(Data lines)
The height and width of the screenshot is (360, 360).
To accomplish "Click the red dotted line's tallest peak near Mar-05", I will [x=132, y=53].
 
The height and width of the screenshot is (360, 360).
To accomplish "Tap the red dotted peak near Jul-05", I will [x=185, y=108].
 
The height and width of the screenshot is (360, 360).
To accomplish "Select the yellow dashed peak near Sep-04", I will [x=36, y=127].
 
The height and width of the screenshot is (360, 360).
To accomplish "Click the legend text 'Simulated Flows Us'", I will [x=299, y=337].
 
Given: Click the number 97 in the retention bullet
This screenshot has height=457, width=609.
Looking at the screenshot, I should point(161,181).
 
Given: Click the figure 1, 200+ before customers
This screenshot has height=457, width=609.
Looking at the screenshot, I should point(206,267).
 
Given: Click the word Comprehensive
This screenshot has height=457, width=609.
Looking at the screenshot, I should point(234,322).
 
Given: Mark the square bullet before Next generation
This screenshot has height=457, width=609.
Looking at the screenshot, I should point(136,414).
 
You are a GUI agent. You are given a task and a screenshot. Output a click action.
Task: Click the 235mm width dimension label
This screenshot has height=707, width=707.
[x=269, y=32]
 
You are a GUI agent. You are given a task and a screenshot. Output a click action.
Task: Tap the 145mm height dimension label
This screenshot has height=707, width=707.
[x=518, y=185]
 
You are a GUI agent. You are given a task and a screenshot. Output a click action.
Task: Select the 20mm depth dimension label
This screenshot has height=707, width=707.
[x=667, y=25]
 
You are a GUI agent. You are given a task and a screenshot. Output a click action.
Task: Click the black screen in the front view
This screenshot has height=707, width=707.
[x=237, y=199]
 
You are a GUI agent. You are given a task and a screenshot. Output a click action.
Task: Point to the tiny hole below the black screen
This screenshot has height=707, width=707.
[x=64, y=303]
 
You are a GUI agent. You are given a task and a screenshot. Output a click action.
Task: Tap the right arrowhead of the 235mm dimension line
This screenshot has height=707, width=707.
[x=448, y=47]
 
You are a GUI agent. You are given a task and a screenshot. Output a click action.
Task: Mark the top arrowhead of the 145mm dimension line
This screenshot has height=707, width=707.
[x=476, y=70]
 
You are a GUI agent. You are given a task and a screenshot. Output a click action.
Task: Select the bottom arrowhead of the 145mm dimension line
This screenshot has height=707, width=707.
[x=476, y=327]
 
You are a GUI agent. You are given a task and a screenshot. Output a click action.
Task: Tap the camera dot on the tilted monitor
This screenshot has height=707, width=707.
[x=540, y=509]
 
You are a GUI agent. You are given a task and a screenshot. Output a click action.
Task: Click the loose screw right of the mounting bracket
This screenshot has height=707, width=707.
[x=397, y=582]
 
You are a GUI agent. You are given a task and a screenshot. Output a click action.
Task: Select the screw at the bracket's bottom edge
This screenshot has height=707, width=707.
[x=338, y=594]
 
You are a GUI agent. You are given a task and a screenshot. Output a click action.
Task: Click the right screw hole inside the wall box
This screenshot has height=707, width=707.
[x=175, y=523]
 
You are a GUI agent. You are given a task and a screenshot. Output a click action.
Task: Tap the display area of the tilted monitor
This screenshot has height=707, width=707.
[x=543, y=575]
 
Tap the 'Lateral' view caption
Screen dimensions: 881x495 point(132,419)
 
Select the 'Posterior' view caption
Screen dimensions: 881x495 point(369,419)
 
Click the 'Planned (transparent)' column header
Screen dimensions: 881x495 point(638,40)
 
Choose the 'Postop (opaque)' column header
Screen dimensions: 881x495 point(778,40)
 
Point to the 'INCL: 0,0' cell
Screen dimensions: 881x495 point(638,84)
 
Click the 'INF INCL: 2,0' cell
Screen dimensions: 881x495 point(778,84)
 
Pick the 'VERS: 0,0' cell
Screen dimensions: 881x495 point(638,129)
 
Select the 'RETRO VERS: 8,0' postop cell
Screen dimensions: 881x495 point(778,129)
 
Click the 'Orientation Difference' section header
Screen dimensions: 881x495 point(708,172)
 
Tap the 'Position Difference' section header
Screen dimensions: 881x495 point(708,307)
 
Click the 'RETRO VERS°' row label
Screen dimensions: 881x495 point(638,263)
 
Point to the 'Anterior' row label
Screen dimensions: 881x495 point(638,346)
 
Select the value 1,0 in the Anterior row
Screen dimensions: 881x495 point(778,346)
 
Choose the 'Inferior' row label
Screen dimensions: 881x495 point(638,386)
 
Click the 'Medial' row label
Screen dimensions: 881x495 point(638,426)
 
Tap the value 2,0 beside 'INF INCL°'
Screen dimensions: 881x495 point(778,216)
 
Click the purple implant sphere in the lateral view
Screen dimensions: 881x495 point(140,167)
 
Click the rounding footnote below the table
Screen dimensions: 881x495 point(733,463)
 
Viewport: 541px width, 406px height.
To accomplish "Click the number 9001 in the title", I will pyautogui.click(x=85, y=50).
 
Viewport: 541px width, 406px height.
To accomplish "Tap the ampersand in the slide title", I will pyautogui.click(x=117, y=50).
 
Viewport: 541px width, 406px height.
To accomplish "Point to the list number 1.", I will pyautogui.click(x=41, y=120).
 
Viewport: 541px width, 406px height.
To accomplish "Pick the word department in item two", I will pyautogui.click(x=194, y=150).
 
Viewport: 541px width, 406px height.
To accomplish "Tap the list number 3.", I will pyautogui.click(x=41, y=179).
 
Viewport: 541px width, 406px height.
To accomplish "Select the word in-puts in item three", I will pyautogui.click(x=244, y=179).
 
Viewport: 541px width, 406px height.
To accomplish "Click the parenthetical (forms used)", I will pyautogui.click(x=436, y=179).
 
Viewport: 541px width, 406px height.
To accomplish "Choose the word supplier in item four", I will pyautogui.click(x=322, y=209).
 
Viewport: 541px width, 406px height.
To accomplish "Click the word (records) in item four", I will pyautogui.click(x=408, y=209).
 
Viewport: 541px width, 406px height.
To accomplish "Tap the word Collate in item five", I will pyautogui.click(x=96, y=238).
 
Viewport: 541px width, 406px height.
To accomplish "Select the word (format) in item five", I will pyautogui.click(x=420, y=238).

Problem to solve:
Reproduce the listing above word for word, from its first line through the line containing "Given: Click the figure", including both of those lines.

Output of the exercise:
The height and width of the screenshot is (360, 360).
To accomplish "Click the red dotted line's tallest peak near Mar-05", I will [x=132, y=53].
 
The height and width of the screenshot is (360, 360).
To accomplish "Tap the red dotted peak near Jul-05", I will [x=185, y=108].
 
The height and width of the screenshot is (360, 360).
To accomplish "Select the yellow dashed peak near Sep-04", I will [x=36, y=127].
 
The height and width of the screenshot is (360, 360).
To accomplish "Click the legend text 'Simulated Flows Us'", I will [x=299, y=337].
 
Given: Click the number 97 in the retention bullet
This screenshot has height=457, width=609.
Looking at the screenshot, I should point(161,181).
 
Given: Click the figure 1, 200+ before customers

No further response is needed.